Target position records
---------------

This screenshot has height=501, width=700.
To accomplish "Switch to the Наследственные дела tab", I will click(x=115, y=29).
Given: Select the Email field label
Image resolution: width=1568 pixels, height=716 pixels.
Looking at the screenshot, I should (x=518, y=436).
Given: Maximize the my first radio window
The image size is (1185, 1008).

---------------

▶ _Short problem_:
Reproduce the listing from the line containing "Given: Select the Email field label" down to its end, swapping "Given" for "Instruction" and keeping everything else unchanged.

▶ _Answer for the task_:
Instruction: Select the Email field label
Image resolution: width=1568 pixels, height=716 pixels.
Looking at the screenshot, I should (x=518, y=436).
Instruction: Maximize the my first radio window
The image size is (1185, 1008).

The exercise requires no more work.